On examination she had stigmata of NF-1; café – au – lait spots, neurofibromata and Lisch nodules.  A full systems examination was normal. A neurological examination demonstrated mild weakness in the right upper limb (4+/5), a left sided foot drop due to previous knee surgery, brisk reflexes in the lower limbs and depressed reflexes in her right upper limb.  There was patchy loss of pin prick sensation in her upper limbs.

 

Routine blood tests, CXR and ECG were all normal.  An MRI of her brain and cervical spine demonstrated syringomyelia from C3 – C6 and platybasia with a CIM. She underwent decompression of her posterior fossa and made a good post-operative recovery. 

 

Discussion

Multiple reports have suggested CIM should be added to the list of dyplastic lesions associated with NF-1 2,5-7. Chakravarty et al8 suggested that a broadening of the diagnostic criteria for NF-1 is needed.

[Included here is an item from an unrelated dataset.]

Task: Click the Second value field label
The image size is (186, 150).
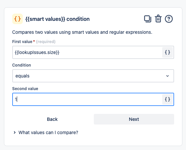Action: tap(25, 89)
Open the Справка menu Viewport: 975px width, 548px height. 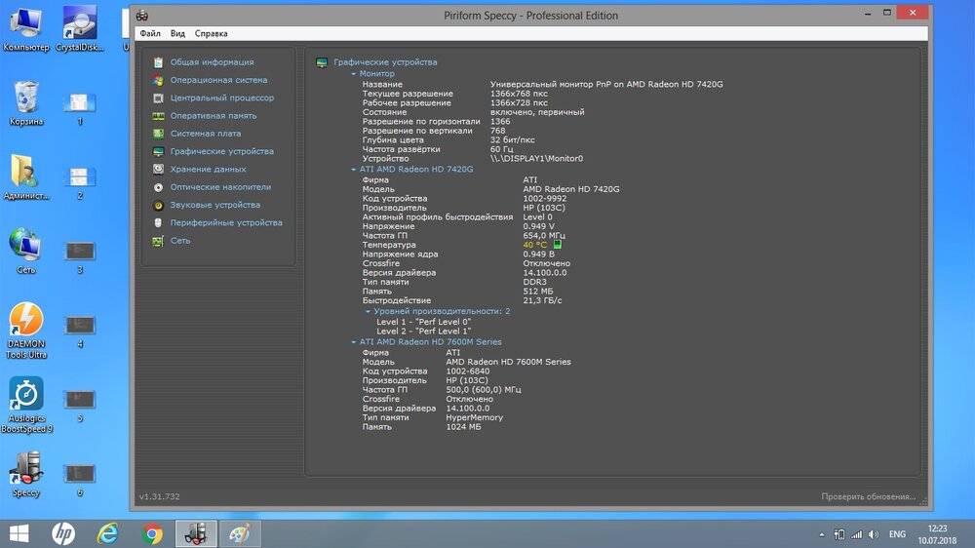point(211,33)
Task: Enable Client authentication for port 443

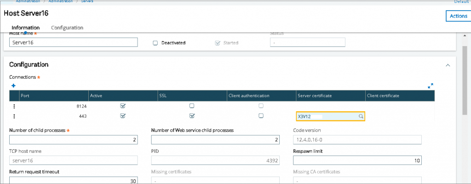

They reported a patient with optic pathway glioma, scoliosis, CIM and syringomyelia, and questioned whether on the basis of these findings the patient could be diagnosed with NF-18.

 

Reports containing confounding data do however exist. There are three reports of patients with NF-1, hydrocephalus and CIM 5,9,10. It is difficult to discern in these cases whether CIM is the result of an embryonic defect shared with NF-1, or simply a consequence of hydrocephalus which predisposes to tonsillar ectopia. It may be that the hydrocephalus experienced by these patients is actually a consequence of displacement of the foramina of Magendi and Luschkae into the cervical canal obstructing CSF pathways.

 

Tubbs et al reported the first large series of patients with either condition11. They found that amongst 130 patients with CIM 5.4% had NF-1, and amongst 198 patients with NF-1 8.6% had CIM. The incidence of CIM in NF-1 was far greater than expected, suggesting a causal association rather than mere co-incidence. They hypothesized that the presumed mesodermal defect that results in a shallow posterior fossa is the same defect that leads to the genesis of NF-1. They also suggested that the formation of syringomyelia by CIM may be responsible for a proportion of the cases of scoliosis which is evident in approximately 10% of NF-1 patients12.

 

Awareness of the association of NF-1 with CIM promotes vigilance as to when symptoms experienced by patients with NF-1 necessitate further investigation. Hara and Arakawa7 described a patient with a history of recurrent periodic headaches, who had NF-1 and CIM. They highlighted that existing literature demonstrated that a recurrent periodic headache was the most commonly experienced symptoms by patients with both NF-1 and CIM and suggested that all NF-1 patients with recurrent periodical headache should undergo cranial neuroradiological studies. By identifying patients suitable for surgery, intervention to alleviate symptoms may be taken. Posterior fossa decompression is indicated in symptomatic patients21. The case reported here demonstrates that CIM in NF-1 can present with symptoms of syringomyelia rather than isolated headache, and hence is a further indication for imaging and surgical assessment in NF-1 patients.